*** Document passage ***
Submission to the Justice Select Committee on the End of Life Choice Bill
As Parliament considered David Seymour’s End of Life Choice Bill (prior to passing it through to a public referendum), Maxim Institute made this written submission (one of over 30,000 submissions on the Bill) to the Justice Select Committee, providing an analysis of the Bill and its flaws. Following the written submission, Researcher Danielle van Dalen and then CEO Alex Penk represented this work at an oral submission before the Select Committee.
Submission to the Justice Select Committee
The End of Life Choice Bill
READ THE SUBMISSIONExecutive Summary
We are opposed to the End of Life Choice Bill. The dangers of this Bill lie at its very core and cannot be fixed. In fact, any legalisation of euthanasia and assisted suicide creates a distinction in law that places the value of some lives above others.
The eligibility criteria outlined in the End of Life Choice Bill are vague and broad and do not offer effective protection for vulnerable people.
- Terminal illness likely to end his or her life within 6 months: When a person is “six or eight months away from [death], [the prognosis] is pretty desperately hopeless as an accurate factor.”
- Grievous and irremediable medical condition: Canada’s experience with this terminology has included someone struggling with severe arthritis, while similar legislation in Belgium allowed euthanasia for deaf twins who discovered they were going blind.
- An advanced state of irreversible decline: While this might seem like an additional safeguard, in practice it merely restates the previous criteria.
- Unbearable suffering that cannot be relieved in a manner he or she considers tolerable: This criteria is leading to an increasing number of people in The Netherlands seeking euthanasia “due to mental health problems and trauma caused by sexual abuse.”
Despite public promises that the End of Life Choice Bill includes many rigorous safeguards to ensure vulnerable people are protected from abuse, closer analysis shows they are not effective or rigorous.
*** End of Document passage ***
*Questions on the material*:
**A.** Rewrite the submission's paragraph beginning "As Parliament considered" as a short bulleted list that keeps its main facts.
**B.** Please duplicate the submission word for word from "- Unbearable suffering" up to and including "effective or rigorous.".
The listing comes from a separate source.
*** Dataset content ***
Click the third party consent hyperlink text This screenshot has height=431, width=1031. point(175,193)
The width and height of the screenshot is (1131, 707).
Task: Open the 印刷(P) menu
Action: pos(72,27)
*** End of Dataset content ***
*Answers given*:
**A.**
- Maxim Institute made a written submission on David Seymour's End of Life Choice Bill to the Justice Select Committee. It analyzed the Bill and its flaws.
- It was one of over 30,000 submissions. Parliament was considering the Bill at the time, before passing it to a public referendum.
- Researcher Danielle van Dalen and then CEO Alex Penk later presented the work at an oral submission before the Select Committee.

**B.**
- Unbearable suffering that cannot be relieved in a manner he or she considers tolerable: This criteria is leading to an increasing number of people in The Netherlands seeking euthanasia “due to mental health problems and trauma caused by sexual abuse.”
Despite public promises that the End of Life Choice Bill includes many rigorous safeguards to ensure vulnerable people are protected from abuse, closer analysis shows they are not effective or rigorous.